Category Archives: School Choice Media Reprints

A Market for Kidneys (WSJ), November 13, 2007

In the Wall Street Journal on November 13, 2007 in an article title “A Market for Kidneys” the column ECON ONE ON ONE compiled the following views:

U.S. federal law has long banned any compensation for human organs, but with the demand for kidney transplants far outstripping the number of donors, some economists are urging the adoption of market-based innovations to increase supply.One of these is the University of Buffalo’s Julio Elias, who argues that, distasteful or not, monetary incentives are the most efficient way to boost the number of organs available for transplant, and should be introduced. On the other side, Harvard University’s Alvin Roth argues that cultural mores — repugnance — preclude buying and selling of organs. Instead, he says, alternative arrangements, such as so-called organ exchanges, might be a better solution.

What do you think? Join the discussion in our online reader forum.

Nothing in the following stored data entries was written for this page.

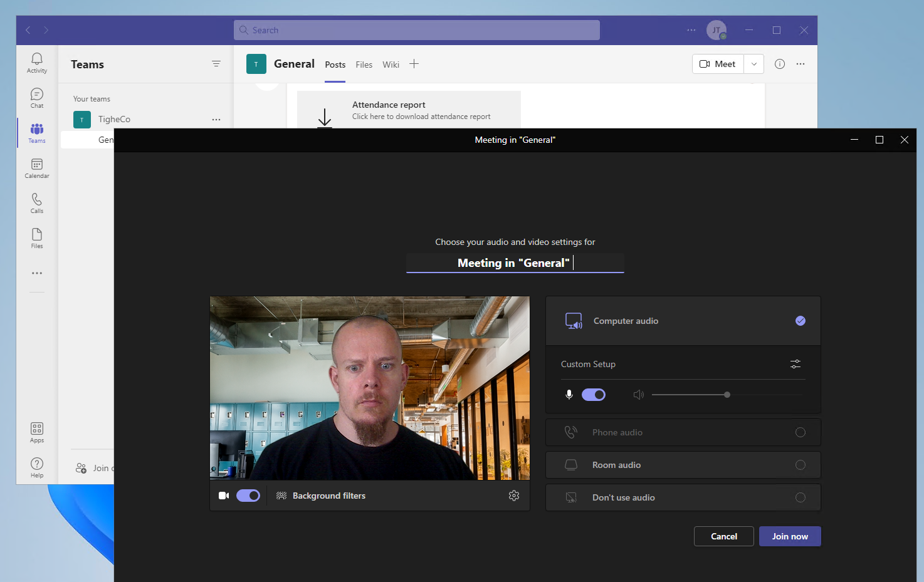Open Chat from the sidebar

(37, 97)
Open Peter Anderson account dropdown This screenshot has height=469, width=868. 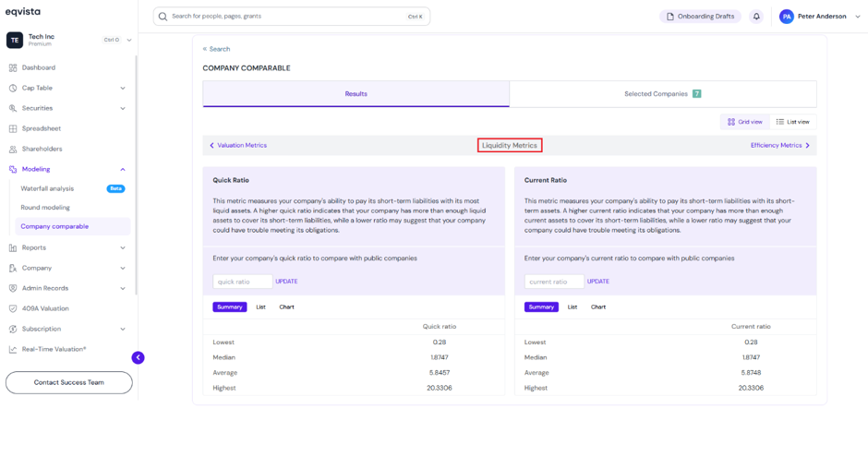point(858,17)
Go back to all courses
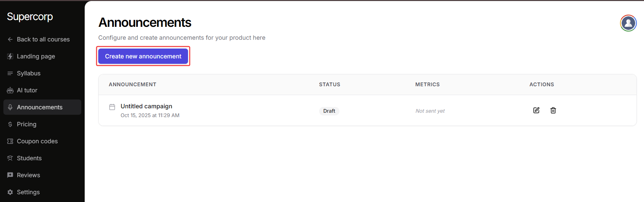The width and height of the screenshot is (644, 202). point(43,39)
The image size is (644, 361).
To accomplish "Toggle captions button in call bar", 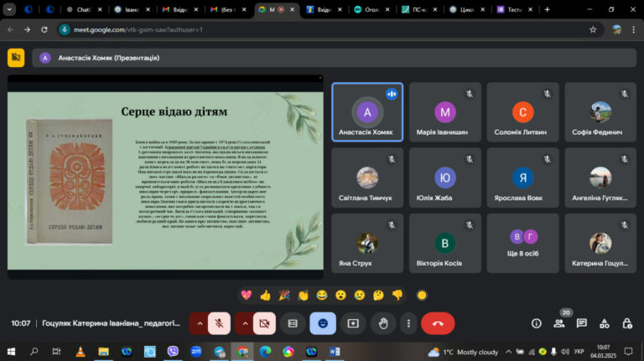I will (x=293, y=323).
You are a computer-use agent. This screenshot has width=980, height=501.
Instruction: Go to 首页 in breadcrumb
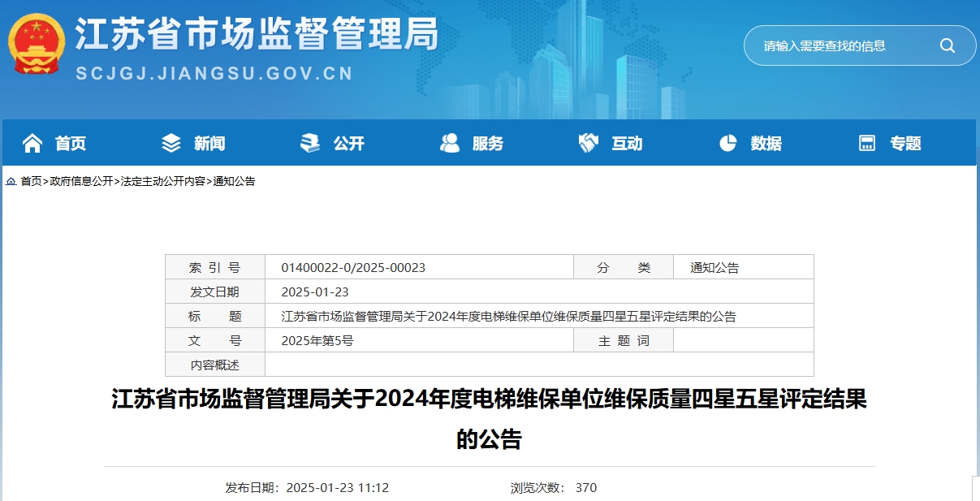[x=31, y=181]

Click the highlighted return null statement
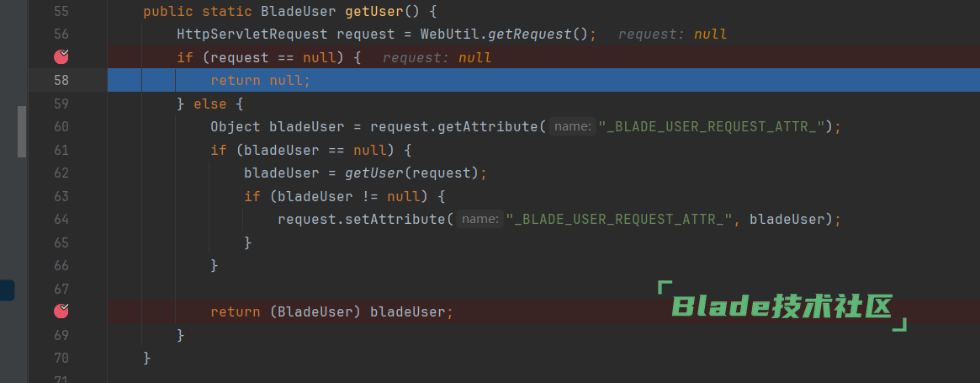pyautogui.click(x=260, y=81)
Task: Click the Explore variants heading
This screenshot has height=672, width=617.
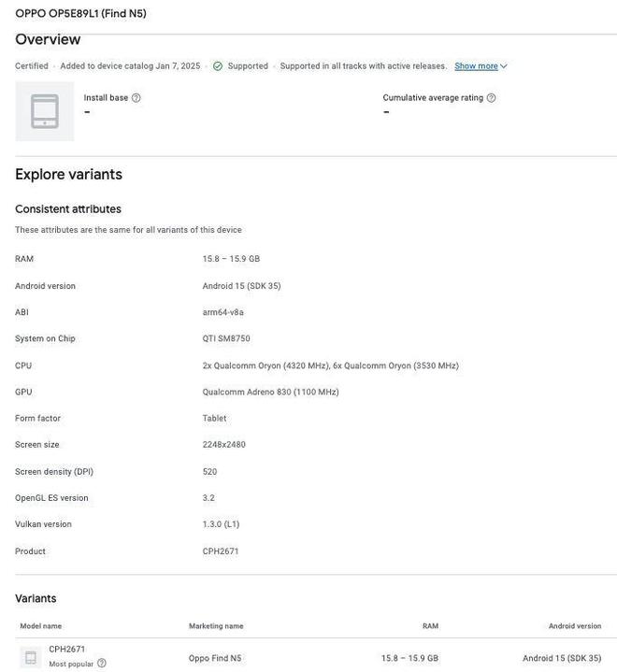Action: (68, 175)
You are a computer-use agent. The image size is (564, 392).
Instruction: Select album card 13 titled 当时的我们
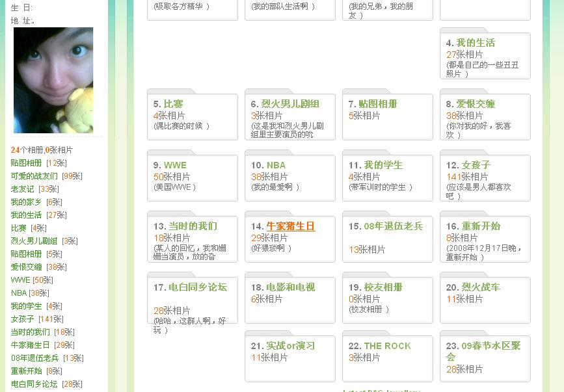coord(193,226)
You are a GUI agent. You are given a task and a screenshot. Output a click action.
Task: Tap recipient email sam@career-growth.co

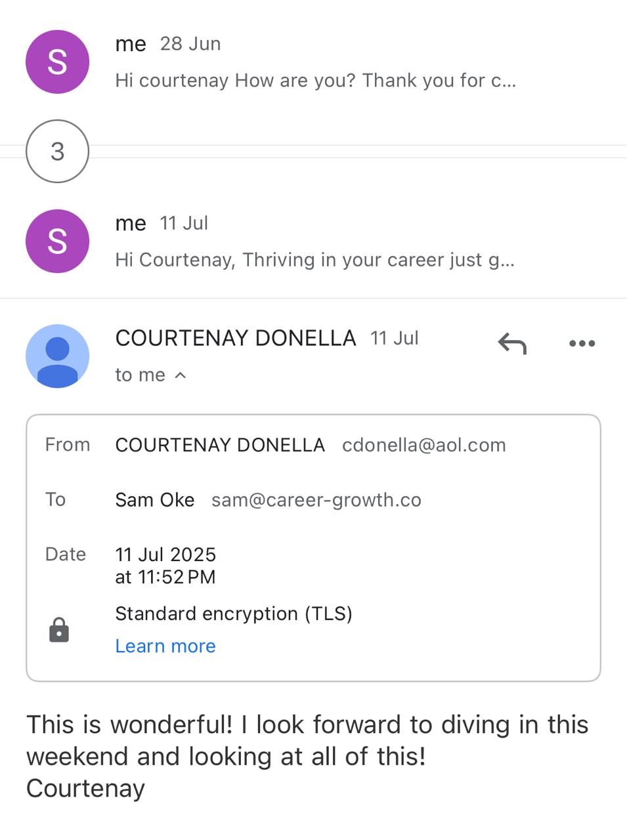pyautogui.click(x=316, y=500)
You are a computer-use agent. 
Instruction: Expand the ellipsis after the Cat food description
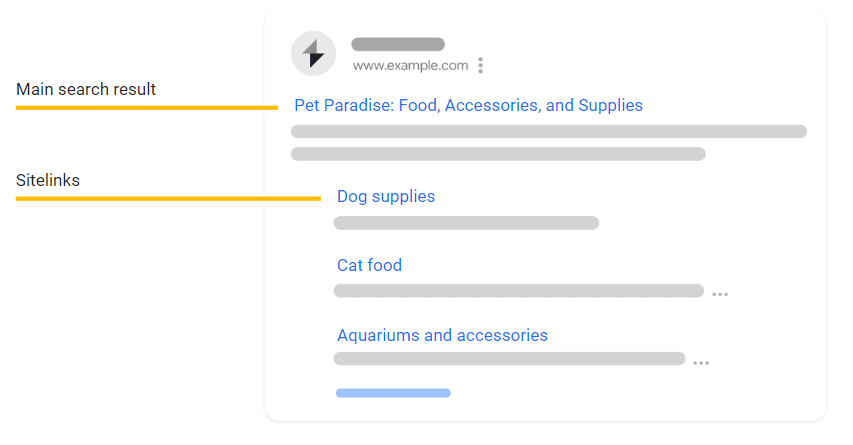pos(720,294)
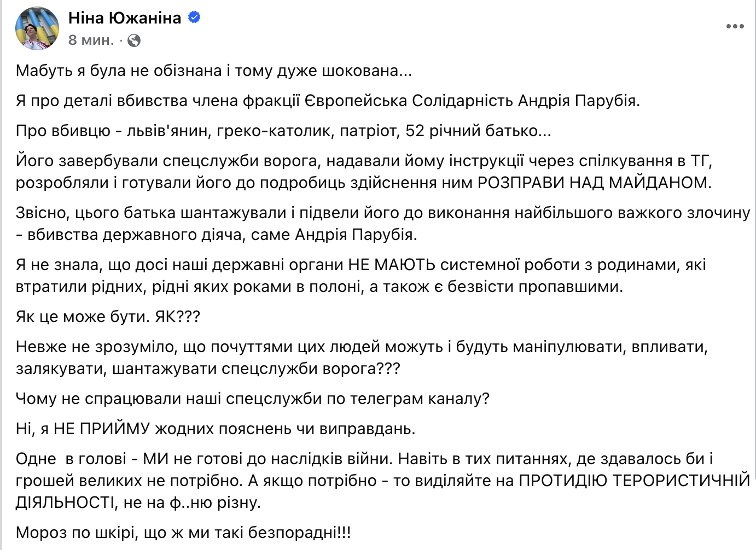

Julio Elias writes: The only feasible way to eliminate the large queues in the market for kidney transplants is by significantly increasing the supply of kidneys. The introduction of monetary incentives could increase the supply of organs sufficiently to eliminate the large queues, and it would do so without increasing the total cost of kidney transplant surgery by a large percent, as Gary Becker and I show in a paper on the potential of markets for organs.

Even though the benefits of eliminating the organ shortage are significant, many people have opposed proposals to pay for organs, a practice prohibited under present law in almost every country.

Some critics argue that payment is “immoral” because it involves the “commodification” of body parts, or that the poor will be “coerced.” Others are opposed because they simply do not like the idea of the existence of a market for organs. However, conclusions about the morality of using prices to encourage supply or ration demand have changed in the past when they were shown to be effective. One example is a carbon tax to cut pollution; another is the use of willingness to pay to reduce the risk of death to measure the (statistical) value of life. Attitudes about using prices to help eliminate the shortage of organs would also change, I am confident, when it is shown how efficiently prices would solve this problem.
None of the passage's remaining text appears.